James Baldwin: A Soul on Fire is an American stage play about author and activist James Baldwin. It was written by Howard Simon and first performed in 1999. Originally directed by Chuck Patterson, the first run starred Charles Reese as James Baldwin and Forrest McClendon as his counterpart, an ethereal force that takes multiple identities.

The play uses themes from throughout Baldwin's life and writing, while also portraying 1963 as a turning point in the Civil Rights Movement in the United States. The setting is Baldwin's apartment on the morning of May 24, 1963, immediately before the Baldwin–Kennedy meeting with Attorney General Robert F. Kennedy.

==Historical context==
On May 24, 1963, American writer and activist James Baldwin met with attorney general Robert F. Kennedy to discuss the future of civil rights. He was joined by other Black leaders, including Lorraine Hansberry, Harry Belafonte, Lena Horne, Kenneth Clark, and a young Freedom Rider named Jerome Smith.

In an afterword to the 2011 text, Reese explains the particular importance of this moment in 1963 by referencing such events as the 100th anniversary of the Emancipation Proclamation, Martin Luther King, Jr.'s "Letter from Birmingham Jail", the murder of activist Medgar Evers, the 16th Street Baptist Church bombing, and the assassination of John F. Kennedy.

After the meeting, Baldwin said: "we were a little shocked by the extent of his naivete." Baldwin reported that Kennedy did not understand the situation of Black Americans and that Kennedy had laughed at Jerome Smith's suggestion that the Attorney General might personally escort Black students into the University of Alabama. The Black delegation warned Kennedy that America would experience major unrest unless the government acted aggressively to end injustice and inequality.

==Play==
The play is set in Baldwin's New York City apartment, before dawn on the day of the meeting. Soul on Fire calls for two actors. One plays James Baldwin; the other plays Ethereal, a figure in dialogue with Baldwin who assumes the form of many people, including Hansberry, Belafonte, Horne, Clark, Smith and also an "everyman" lover of Baldwin's named Peter. In the original theatrical run Charles Reese played Baldwin, and Forrest McClendon played Ethereal.

In a central monologue, Baldwin asks: "What shall I wear to meet the Attorney General?" Baldwin must negotiate between political efficacy with America's white elite, the call of black radicalism and also a personal life—troubled by Peter—which interferes with both.

The play also examines the role of the media in producing "The Sixties", using a TV screen to show a series of Civil Rights images, including James Baldwin on the cover of Time magazine. With an image of the real James Baldwin on the TV screen, the character of Baldwin delivers a monologue on the conflict brewing in America. His speech begins: "The war is on Muthafucka and something's going to burn; something's going to burn down..."

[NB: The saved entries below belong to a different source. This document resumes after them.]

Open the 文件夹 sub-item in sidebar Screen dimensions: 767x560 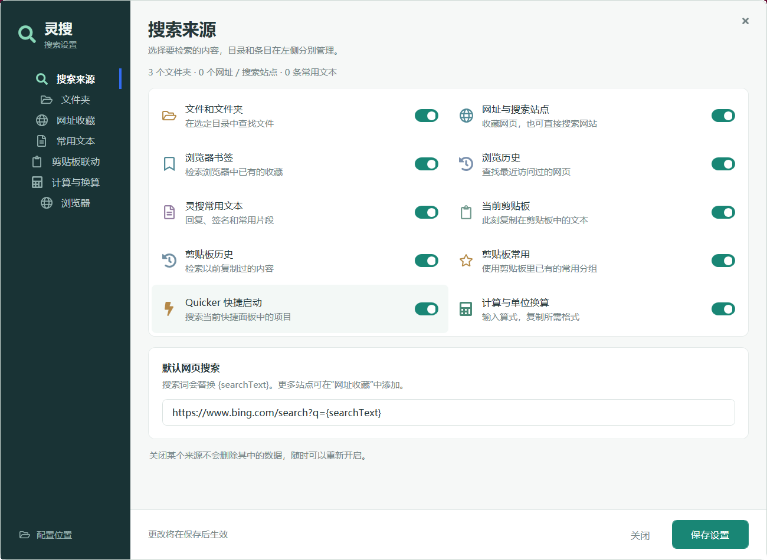(65, 100)
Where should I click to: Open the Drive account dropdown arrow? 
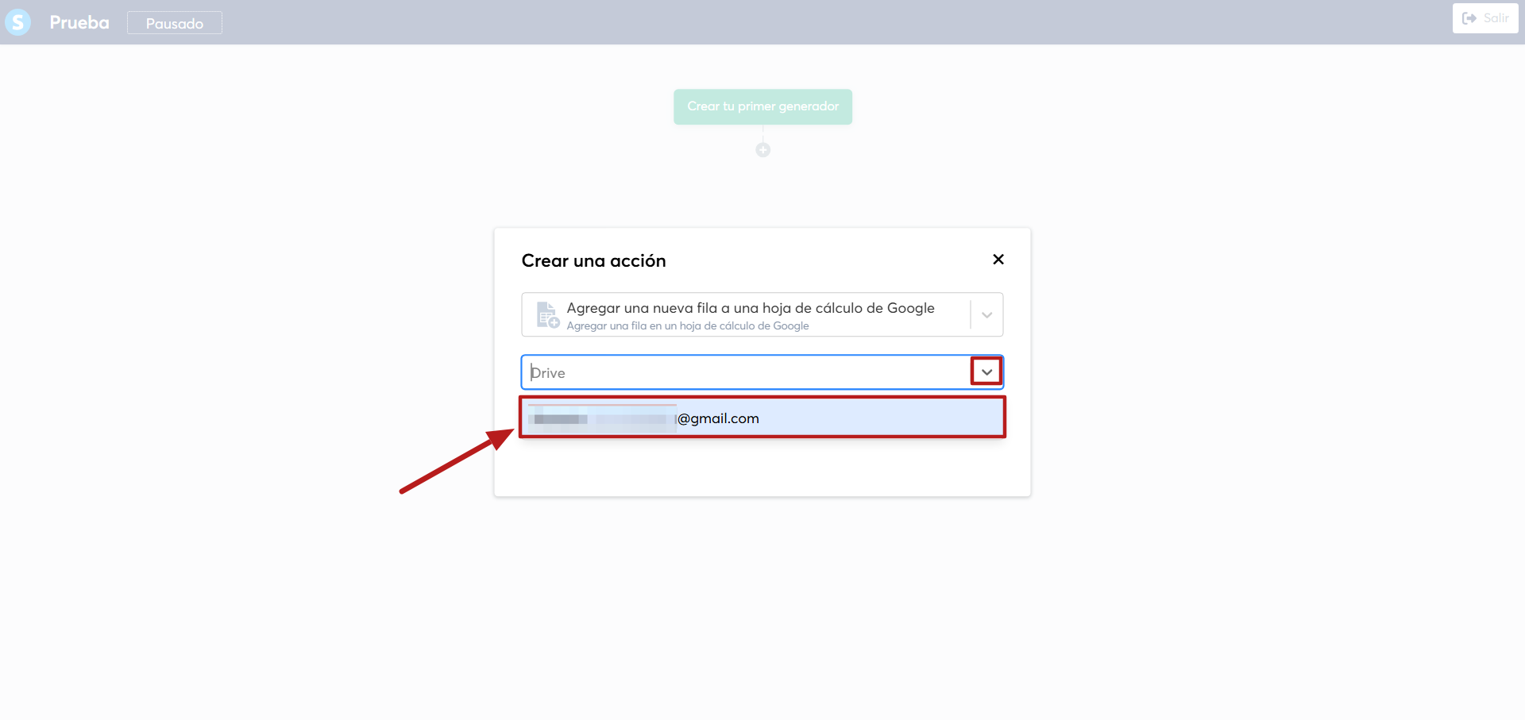pyautogui.click(x=986, y=372)
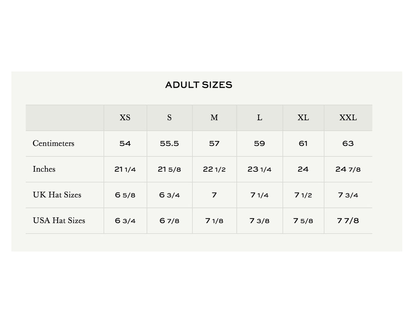Select the XS column header

(x=125, y=118)
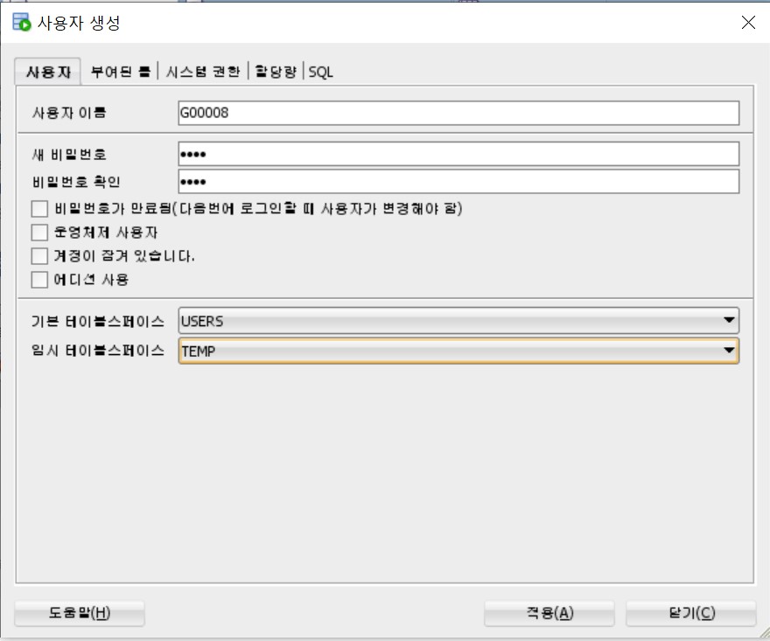Toggle the 계정이 잠겨 있습니다 checkbox
The image size is (770, 641).
point(39,256)
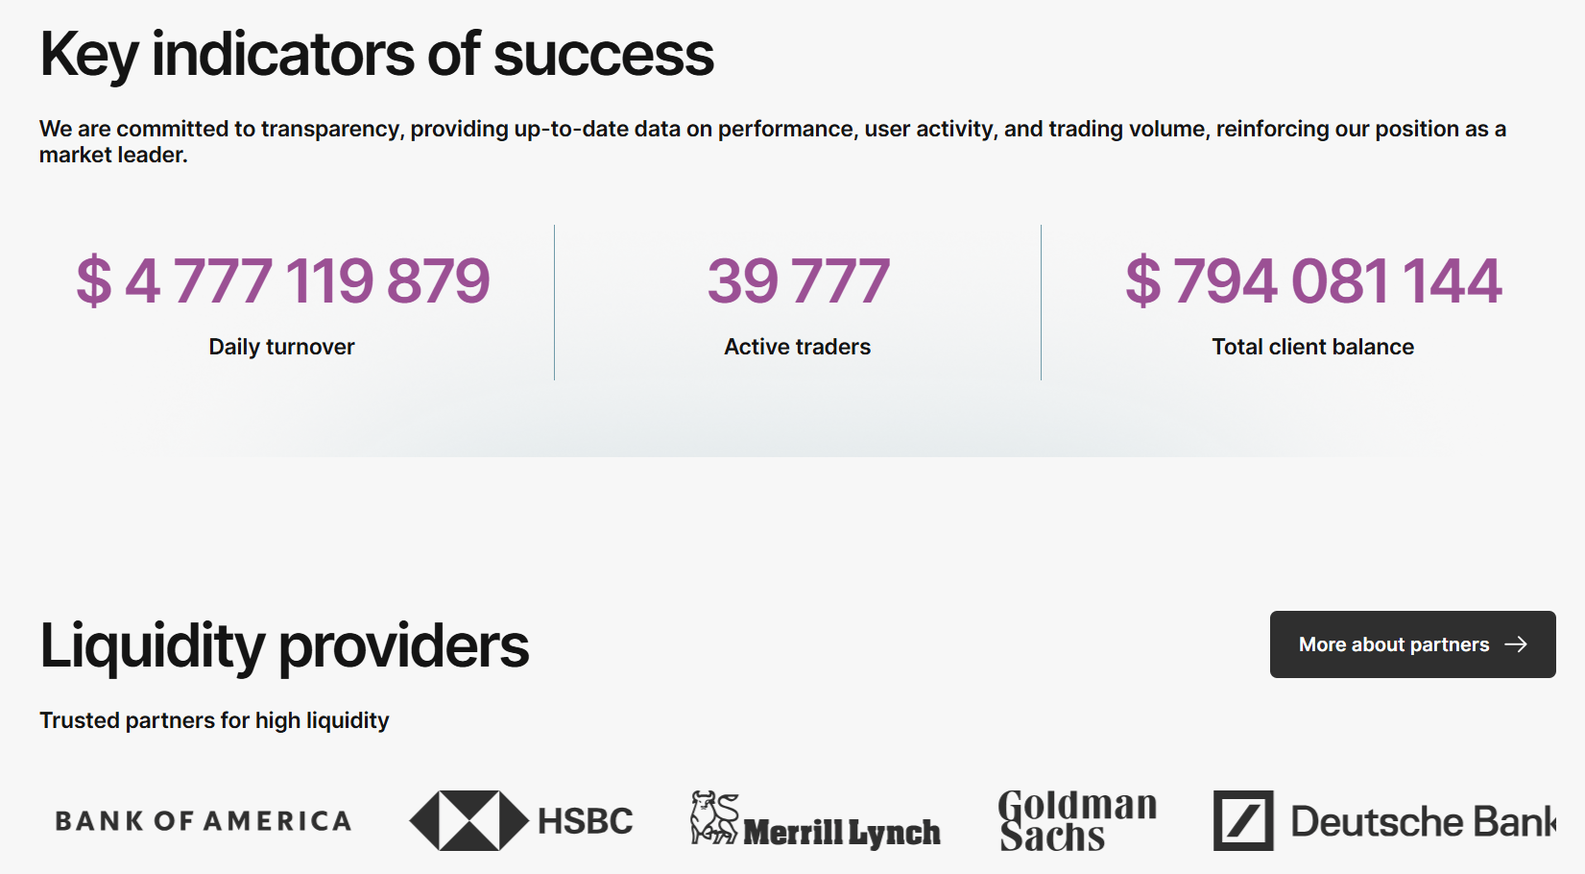
Task: Click the Liquidity providers heading
Action: coord(284,646)
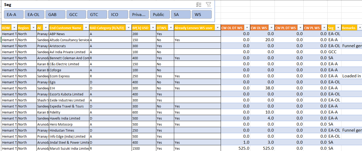Filter the slicer by SA segment
The width and height of the screenshot is (362, 151).
click(181, 15)
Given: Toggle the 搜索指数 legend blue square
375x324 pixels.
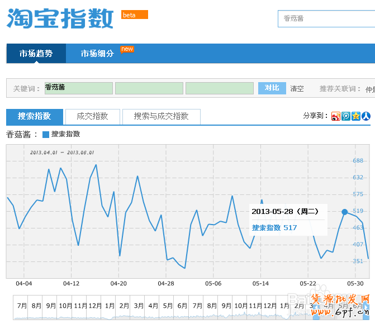Looking at the screenshot, I should [46, 134].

The play uses spirituals such as "Wade in the Water" and "Keep Your Eyes on the Prize" to evoke the Black liberation struggle and to create audience involvement.

==Performances==
The first performance of James Baldwin: A Soul on Fire took place on February 6, 1999, at the John Houseman Theatre in New York. The show was then performed four times at the Raw Space, also in New York, on April 9, 2000; it then began an off-Broadway run produced by Woodie King, Jr. of the New Federal Theatre and performed at the Henry Street Settlement Theatre. Howard Simon died during rehearsals for the Broadway performance.

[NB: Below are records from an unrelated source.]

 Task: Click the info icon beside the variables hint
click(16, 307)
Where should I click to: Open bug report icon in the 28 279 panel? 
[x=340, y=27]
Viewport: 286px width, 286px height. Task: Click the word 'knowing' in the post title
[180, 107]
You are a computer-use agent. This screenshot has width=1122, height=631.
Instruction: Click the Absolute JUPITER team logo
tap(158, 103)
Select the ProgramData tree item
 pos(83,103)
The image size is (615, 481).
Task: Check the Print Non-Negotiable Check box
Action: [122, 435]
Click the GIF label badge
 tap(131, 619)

A positive review in The New York Times called the play "funny, thrilling and wise, buoyed by the passionate performance of Charles Reese in the title role". Baldwin biographer (and former secretary) David Leeming writes: "[A]s a Baldwin friend and biographer, I can attest to the accuracy of Simon's imagination and, as one who has seen the play, to Reese's interpretation of Simon's vision."

==Book==
In 2011, Charles Reese published a book including the play and commentary. The National James Baldwin Literary Society has celebrated and promoted the book, whose release in 2012 coincides with the 25th anniversary of Baldwin's death.